AVAILABLE DATA →
Start of Block

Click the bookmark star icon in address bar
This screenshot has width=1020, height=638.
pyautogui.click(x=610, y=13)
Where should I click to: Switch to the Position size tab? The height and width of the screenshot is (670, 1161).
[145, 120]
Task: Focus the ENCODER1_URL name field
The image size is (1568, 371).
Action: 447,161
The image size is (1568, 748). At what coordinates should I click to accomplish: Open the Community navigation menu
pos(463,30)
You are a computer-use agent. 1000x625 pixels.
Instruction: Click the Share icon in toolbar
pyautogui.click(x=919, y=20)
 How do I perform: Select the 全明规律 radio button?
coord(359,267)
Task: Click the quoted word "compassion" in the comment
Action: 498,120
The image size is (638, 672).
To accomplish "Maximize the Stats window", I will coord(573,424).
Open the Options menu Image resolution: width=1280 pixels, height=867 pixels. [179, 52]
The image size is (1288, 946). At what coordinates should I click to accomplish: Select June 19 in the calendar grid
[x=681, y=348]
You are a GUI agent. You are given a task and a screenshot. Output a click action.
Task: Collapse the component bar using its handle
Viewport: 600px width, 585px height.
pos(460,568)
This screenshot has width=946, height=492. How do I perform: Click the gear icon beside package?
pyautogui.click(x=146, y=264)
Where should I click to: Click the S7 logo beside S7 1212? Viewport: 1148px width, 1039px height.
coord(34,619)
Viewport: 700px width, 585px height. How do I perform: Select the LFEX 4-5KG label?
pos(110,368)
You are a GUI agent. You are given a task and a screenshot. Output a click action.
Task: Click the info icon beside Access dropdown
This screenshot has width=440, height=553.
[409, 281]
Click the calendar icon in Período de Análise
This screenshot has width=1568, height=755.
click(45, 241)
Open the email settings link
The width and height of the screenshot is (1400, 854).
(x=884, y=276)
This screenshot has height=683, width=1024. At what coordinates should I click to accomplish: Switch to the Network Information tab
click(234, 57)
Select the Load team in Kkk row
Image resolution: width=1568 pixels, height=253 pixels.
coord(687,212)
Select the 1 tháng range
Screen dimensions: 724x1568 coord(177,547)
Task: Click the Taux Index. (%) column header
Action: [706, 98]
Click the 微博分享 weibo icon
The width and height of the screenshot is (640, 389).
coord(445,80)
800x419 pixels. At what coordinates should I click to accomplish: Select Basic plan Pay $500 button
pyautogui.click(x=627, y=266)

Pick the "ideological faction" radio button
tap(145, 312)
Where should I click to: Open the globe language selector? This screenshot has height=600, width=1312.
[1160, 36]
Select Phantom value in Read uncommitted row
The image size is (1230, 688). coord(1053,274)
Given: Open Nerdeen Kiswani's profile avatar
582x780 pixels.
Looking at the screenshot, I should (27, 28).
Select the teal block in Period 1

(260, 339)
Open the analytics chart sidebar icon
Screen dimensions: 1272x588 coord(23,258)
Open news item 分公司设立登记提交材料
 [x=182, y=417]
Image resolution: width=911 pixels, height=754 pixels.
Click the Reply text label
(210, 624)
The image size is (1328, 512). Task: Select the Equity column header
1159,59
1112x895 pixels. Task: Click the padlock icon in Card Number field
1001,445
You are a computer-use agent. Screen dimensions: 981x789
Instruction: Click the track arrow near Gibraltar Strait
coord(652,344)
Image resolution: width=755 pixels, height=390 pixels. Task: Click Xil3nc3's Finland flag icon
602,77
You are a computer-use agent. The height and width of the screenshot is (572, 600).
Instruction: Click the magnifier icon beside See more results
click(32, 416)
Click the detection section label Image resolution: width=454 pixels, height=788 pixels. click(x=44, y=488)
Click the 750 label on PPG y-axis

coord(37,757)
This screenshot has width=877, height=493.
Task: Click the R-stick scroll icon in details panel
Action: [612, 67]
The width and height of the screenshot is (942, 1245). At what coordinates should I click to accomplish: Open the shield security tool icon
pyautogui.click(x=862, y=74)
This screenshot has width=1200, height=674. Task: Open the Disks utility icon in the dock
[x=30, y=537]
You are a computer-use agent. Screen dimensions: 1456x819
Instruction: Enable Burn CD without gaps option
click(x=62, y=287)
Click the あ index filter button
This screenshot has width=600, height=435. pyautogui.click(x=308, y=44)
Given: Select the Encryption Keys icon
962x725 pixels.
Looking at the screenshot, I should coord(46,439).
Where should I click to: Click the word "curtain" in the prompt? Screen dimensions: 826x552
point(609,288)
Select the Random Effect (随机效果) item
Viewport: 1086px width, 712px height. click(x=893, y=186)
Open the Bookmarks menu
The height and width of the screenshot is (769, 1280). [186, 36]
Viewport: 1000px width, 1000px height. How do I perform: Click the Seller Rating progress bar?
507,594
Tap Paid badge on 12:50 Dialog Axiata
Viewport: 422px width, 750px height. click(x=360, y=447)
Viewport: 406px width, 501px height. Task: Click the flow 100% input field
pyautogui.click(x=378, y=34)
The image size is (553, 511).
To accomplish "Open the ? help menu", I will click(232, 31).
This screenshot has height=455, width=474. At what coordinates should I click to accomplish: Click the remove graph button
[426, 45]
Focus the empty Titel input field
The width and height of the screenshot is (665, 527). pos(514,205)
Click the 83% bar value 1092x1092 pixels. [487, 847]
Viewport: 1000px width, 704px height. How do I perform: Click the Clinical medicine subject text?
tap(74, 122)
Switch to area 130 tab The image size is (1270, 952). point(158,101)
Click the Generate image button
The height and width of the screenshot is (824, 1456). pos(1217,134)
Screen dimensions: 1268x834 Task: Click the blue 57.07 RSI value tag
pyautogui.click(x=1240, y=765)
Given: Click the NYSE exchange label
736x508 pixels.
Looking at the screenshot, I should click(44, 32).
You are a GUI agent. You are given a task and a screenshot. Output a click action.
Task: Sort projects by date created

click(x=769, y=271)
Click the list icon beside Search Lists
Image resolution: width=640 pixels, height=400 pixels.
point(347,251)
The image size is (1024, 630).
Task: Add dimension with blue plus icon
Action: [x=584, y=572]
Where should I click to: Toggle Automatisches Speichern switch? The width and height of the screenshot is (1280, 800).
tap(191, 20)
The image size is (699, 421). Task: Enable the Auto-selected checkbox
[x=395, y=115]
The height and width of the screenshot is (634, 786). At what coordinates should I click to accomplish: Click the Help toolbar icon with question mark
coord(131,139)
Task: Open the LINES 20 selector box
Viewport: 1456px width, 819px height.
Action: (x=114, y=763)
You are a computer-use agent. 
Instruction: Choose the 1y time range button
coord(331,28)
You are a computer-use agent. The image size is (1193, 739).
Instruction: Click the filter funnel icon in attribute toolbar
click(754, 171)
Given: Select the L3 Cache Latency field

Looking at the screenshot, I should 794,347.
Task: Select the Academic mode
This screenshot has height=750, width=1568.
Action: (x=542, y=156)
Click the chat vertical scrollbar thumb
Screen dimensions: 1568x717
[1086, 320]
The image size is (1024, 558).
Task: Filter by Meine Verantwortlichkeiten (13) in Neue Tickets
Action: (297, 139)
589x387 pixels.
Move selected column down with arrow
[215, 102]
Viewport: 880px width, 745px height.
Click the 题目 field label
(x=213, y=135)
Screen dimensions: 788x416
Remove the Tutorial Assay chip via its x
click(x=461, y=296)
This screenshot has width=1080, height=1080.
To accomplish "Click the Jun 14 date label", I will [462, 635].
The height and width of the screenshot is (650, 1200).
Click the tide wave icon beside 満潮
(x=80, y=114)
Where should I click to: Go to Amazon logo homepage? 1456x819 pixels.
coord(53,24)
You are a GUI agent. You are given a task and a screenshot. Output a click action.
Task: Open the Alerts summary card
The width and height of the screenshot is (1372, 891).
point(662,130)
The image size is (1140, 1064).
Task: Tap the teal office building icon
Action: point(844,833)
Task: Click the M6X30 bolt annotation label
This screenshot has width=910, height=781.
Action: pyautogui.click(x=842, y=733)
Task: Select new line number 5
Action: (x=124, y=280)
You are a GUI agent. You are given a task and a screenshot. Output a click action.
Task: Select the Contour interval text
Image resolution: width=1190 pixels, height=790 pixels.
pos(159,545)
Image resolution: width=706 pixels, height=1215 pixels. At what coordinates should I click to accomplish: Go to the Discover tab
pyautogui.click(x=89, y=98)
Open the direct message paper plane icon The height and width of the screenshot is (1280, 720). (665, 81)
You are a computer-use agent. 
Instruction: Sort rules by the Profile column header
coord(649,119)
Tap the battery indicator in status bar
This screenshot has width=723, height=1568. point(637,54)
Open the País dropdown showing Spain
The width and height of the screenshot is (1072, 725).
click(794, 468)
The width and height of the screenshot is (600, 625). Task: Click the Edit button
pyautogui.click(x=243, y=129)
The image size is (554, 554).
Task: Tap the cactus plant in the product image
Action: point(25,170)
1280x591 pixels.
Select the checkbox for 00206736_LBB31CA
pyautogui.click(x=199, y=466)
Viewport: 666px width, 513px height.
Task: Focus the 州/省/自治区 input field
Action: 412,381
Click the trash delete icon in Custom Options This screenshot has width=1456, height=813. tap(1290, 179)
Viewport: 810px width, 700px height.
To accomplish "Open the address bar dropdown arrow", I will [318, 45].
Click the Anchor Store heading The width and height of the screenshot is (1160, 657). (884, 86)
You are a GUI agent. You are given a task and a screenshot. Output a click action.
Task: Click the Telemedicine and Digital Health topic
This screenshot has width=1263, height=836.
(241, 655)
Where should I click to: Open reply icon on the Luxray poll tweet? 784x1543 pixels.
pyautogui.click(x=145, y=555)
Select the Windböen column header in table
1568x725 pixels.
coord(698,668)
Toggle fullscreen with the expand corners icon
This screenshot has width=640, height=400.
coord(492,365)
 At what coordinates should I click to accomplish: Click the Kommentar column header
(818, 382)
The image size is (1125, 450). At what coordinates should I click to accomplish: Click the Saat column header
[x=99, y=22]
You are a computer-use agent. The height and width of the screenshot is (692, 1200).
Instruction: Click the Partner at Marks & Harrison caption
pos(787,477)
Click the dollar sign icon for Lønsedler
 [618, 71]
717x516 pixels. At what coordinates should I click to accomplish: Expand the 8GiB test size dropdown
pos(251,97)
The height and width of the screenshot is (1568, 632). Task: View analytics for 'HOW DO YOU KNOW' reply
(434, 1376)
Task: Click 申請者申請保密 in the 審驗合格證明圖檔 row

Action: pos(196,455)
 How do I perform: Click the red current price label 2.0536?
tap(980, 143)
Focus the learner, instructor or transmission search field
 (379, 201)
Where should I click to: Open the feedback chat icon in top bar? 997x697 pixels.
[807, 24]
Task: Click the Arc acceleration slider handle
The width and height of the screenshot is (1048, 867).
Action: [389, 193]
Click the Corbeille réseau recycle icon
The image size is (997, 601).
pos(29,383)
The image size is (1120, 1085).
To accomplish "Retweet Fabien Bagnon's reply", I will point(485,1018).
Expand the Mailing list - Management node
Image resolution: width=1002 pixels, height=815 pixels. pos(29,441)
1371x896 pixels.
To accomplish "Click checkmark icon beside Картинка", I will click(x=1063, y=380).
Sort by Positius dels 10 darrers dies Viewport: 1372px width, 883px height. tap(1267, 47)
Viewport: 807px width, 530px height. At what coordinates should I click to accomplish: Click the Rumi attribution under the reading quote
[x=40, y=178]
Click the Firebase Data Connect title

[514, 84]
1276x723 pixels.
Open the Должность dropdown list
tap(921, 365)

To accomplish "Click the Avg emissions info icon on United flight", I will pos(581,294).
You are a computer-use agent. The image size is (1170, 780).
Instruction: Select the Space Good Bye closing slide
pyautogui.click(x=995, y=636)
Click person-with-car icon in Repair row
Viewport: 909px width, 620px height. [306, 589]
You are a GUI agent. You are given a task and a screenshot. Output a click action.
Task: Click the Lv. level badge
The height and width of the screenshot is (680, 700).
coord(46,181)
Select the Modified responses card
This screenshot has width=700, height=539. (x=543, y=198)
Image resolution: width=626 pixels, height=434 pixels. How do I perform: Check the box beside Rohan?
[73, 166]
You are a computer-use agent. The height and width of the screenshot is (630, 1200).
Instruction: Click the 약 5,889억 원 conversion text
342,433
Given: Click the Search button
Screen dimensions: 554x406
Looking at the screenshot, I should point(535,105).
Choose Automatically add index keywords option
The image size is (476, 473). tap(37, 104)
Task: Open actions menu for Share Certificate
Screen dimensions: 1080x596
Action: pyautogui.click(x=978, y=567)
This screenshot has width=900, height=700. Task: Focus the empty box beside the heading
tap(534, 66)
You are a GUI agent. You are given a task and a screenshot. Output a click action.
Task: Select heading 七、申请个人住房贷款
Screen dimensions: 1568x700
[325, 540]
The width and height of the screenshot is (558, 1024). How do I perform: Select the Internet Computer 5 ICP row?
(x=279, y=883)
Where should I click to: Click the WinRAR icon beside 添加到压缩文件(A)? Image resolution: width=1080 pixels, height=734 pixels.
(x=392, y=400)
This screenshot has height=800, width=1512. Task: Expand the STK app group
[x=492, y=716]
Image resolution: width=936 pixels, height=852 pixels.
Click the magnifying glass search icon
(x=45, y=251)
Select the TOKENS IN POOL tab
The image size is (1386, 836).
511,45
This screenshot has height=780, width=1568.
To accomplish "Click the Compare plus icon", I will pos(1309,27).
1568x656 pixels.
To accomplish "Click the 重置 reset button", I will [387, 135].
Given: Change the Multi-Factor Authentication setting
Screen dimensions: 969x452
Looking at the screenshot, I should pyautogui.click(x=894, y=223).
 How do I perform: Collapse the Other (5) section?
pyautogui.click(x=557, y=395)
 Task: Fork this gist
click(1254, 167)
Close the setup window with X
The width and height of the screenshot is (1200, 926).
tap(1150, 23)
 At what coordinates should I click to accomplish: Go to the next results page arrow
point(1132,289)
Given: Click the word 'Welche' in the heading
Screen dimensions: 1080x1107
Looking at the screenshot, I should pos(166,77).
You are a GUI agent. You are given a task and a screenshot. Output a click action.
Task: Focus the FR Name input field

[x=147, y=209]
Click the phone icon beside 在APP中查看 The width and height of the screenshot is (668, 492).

End of Block

EXERCISE → From the first line of the data above to the line containing "Task: Collapse the", repeat everything exactly and add nothing.

ANSWER TO THIS EXERCISE →
Click the bookmark star icon in address bar
This screenshot has width=1020, height=638.
pyautogui.click(x=610, y=13)
Where should I click to: Switch to the Position size tab? The height and width of the screenshot is (670, 1161).
[145, 120]
Task: Focus the ENCODER1_URL name field
The image size is (1568, 371).
Action: 447,161
The image size is (1568, 748). At what coordinates should I click to accomplish: Open the Community navigation menu
pos(463,30)
You are a computer-use agent. 1000x625 pixels.
Instruction: Click the Share icon in toolbar
pyautogui.click(x=919, y=20)
 How do I perform: Select the 全明规律 radio button?
coord(359,267)
Task: Click the quoted word "compassion" in the comment
Action: 498,120
The image size is (638, 672).
To accomplish "Maximize the Stats window", I will coord(573,424).
Open the Options menu Image resolution: width=1280 pixels, height=867 pixels. [179, 52]
The image size is (1288, 946). At what coordinates should I click to accomplish: Select June 19 in the calendar grid
[x=681, y=348]
You are a GUI agent. You are given a task and a screenshot. Output a click action.
Task: Collapse the component bar using its handle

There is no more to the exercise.